▸ EXERCISE
Copy the records below word for word, from the line with "Click the Jun column header" to the line with "tap(91, 207)", both of those lines included.

▸ STORED DATA

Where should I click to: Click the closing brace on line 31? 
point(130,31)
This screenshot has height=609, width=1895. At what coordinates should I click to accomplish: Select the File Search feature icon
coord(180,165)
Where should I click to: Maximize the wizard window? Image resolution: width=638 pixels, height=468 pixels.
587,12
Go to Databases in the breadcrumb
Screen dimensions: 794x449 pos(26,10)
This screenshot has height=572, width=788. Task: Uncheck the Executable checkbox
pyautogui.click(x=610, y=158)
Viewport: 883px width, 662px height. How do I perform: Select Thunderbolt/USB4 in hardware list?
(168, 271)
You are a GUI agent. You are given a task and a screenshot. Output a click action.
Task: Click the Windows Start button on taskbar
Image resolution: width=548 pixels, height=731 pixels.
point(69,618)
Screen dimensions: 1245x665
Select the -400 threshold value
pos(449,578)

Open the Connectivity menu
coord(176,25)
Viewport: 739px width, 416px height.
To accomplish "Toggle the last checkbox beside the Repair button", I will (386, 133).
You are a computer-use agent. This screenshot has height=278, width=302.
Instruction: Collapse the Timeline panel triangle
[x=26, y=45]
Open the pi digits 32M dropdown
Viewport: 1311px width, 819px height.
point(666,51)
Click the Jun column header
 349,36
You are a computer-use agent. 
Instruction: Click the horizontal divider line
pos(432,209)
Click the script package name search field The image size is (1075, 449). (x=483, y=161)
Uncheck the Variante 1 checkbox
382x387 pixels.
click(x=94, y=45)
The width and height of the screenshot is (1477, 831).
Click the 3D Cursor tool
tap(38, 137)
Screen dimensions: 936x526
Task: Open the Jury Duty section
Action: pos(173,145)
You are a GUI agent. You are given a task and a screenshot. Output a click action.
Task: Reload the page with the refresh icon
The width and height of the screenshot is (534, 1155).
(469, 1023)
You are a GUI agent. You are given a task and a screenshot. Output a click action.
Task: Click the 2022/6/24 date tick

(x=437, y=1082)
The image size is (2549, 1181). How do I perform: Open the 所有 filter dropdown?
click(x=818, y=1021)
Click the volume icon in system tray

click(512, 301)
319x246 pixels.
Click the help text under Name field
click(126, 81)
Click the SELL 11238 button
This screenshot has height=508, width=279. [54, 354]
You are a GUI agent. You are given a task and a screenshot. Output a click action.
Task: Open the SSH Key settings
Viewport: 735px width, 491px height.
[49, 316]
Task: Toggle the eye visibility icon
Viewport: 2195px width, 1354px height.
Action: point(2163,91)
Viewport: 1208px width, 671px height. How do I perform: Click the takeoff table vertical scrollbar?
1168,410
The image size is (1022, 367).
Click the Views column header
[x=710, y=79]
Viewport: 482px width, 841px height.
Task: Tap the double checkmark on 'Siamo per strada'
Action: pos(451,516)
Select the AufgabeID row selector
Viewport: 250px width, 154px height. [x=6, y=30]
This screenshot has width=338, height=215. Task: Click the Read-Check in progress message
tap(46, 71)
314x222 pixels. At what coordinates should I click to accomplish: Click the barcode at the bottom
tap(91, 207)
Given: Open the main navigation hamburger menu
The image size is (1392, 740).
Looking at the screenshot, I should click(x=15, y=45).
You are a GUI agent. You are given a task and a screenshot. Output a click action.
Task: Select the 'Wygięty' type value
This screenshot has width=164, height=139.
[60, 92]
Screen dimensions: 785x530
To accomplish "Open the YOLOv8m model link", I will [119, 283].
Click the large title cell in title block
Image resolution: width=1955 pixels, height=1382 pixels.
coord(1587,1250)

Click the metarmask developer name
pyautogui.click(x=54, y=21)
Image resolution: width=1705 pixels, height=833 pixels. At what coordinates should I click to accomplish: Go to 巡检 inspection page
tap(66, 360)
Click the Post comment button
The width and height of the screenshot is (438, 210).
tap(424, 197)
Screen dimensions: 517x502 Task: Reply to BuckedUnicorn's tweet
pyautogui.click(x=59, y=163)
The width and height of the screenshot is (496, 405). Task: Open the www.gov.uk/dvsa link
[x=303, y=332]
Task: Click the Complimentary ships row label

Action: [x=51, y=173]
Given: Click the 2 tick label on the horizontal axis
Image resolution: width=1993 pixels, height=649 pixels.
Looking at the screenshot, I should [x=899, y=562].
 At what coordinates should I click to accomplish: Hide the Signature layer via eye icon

▸ FINAL RESULT
Click the Jun column header
 349,36
You are a computer-use agent. 
Instruction: Click the horizontal divider line
pos(432,209)
Click the script package name search field The image size is (1075, 449). (x=483, y=161)
Uncheck the Variante 1 checkbox
382x387 pixels.
click(x=94, y=45)
The width and height of the screenshot is (1477, 831).
Click the 3D Cursor tool
tap(38, 137)
Screen dimensions: 936x526
Task: Open the Jury Duty section
Action: pos(173,145)
You are a GUI agent. You are given a task and a screenshot. Output a click action.
Task: Reload the page with the refresh icon
The width and height of the screenshot is (534, 1155).
(469, 1023)
You are a GUI agent. You are given a task and a screenshot. Output a click action.
Task: Click the 2022/6/24 date tick

(x=437, y=1082)
The image size is (2549, 1181). How do I perform: Open the 所有 filter dropdown?
click(x=818, y=1021)
Click the volume icon in system tray

click(512, 301)
319x246 pixels.
Click the help text under Name field
click(126, 81)
Click the SELL 11238 button
This screenshot has height=508, width=279. [54, 354]
You are a GUI agent. You are given a task and a screenshot. Output a click action.
Task: Open the SSH Key settings
Viewport: 735px width, 491px height.
[49, 316]
Task: Toggle the eye visibility icon
Viewport: 2195px width, 1354px height.
Action: point(2163,91)
Viewport: 1208px width, 671px height. How do I perform: Click the takeoff table vertical scrollbar?
1168,410
The image size is (1022, 367).
Click the Views column header
[x=710, y=79]
Viewport: 482px width, 841px height.
Task: Tap the double checkmark on 'Siamo per strada'
Action: pos(451,516)
Select the AufgabeID row selector
Viewport: 250px width, 154px height. [x=6, y=30]
This screenshot has width=338, height=215. Task: Click the Read-Check in progress message
tap(46, 71)
314x222 pixels. At what coordinates should I click to accomplish: Click the barcode at the bottom
tap(91, 207)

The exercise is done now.